- The survivors of the deadly Mexican cartel kidnapping have revealed new details about the ordeal.
- The two survivors told CNN their captors put guns to their heads and tried to make them have sex.
The pair of American survivors of last month's deadly Mexican cartel kidnapping have revealed harrowing details about the ordeal, including how they say their captors put guns to their heads and tried to force them to have sex with each other.
LaTavia Washington McGee and Eric Williams told CNN's Anderson Cooper during a Tuesday interview that they are still reeling from the attack that left their friends Zindell Brown and Shaeed Woodard, as well as another bystander, dead.
"They didn't deserve that. None of us deserved it. But we're alive – we have a lot of recovering to do," Washington McGee told Cooper.
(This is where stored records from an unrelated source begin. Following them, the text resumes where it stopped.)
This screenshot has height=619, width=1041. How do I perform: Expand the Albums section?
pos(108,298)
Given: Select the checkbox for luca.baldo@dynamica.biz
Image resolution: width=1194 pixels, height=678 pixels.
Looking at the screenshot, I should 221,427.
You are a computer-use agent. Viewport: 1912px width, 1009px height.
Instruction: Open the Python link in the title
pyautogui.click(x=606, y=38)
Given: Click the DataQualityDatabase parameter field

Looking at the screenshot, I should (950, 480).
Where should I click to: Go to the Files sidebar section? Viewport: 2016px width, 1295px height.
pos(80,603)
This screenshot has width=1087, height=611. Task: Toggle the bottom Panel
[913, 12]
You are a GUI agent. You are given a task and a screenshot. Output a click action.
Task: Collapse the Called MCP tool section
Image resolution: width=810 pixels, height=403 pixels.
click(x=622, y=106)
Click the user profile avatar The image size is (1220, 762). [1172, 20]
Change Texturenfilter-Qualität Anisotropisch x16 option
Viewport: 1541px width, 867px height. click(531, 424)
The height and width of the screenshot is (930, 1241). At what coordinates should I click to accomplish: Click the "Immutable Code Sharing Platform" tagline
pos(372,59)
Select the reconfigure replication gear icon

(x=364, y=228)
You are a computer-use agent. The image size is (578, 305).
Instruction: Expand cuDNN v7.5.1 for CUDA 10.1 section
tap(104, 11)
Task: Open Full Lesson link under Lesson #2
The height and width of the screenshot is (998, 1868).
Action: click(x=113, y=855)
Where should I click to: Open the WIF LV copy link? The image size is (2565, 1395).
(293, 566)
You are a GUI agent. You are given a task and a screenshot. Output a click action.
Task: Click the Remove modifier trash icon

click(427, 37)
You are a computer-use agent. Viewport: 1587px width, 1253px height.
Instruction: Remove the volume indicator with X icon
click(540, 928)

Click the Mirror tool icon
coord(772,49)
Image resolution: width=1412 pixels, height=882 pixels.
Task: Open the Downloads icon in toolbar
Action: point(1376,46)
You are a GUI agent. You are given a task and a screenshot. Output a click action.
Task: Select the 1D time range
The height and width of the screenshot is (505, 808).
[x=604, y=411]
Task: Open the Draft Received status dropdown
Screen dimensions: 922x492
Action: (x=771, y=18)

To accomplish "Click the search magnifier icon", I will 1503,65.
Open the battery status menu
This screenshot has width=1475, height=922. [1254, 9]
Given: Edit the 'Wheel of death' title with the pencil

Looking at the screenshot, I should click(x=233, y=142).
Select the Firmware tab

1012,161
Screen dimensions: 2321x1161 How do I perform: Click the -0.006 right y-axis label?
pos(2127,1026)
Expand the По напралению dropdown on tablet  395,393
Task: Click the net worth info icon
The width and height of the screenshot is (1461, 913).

The four American friends were shot at and kidnapped by gunmen in a brazen ambush in Northern Mexico on March 3. The group traveled in a rented white minivan from South Carolina into the Mexico border city of Matamoros for a reported planned cosmetic surgery for Washington McGee.
Gunfire abruptly started after the group crossed the US-Mexico border and turned down a side street, the survivors said.
Williams said that while they were in captivity, they were blindfolded at times, and the kidnappers wore red plastic "Diablo masks." The captors put "guns to our head, telling us not to look up," he said.
At one point, the kidnappers "tried to make us have sex with each other," said Williams. Williams said he and Washington McGee told the captors that they are brother and sister and that Washington McGee was pregnant. It's unclear if Williams and Washington McGee are actually related.
Washington McGee told Cooper that during the nightmarish days-long ordeal, one of the kidnappers apologized, saying, "Somebody made the wrong call. They was high and drunk."
Investigators believed a drug cartel mistook the Americans for Haitian drug smugglers, a US official previously told CNN.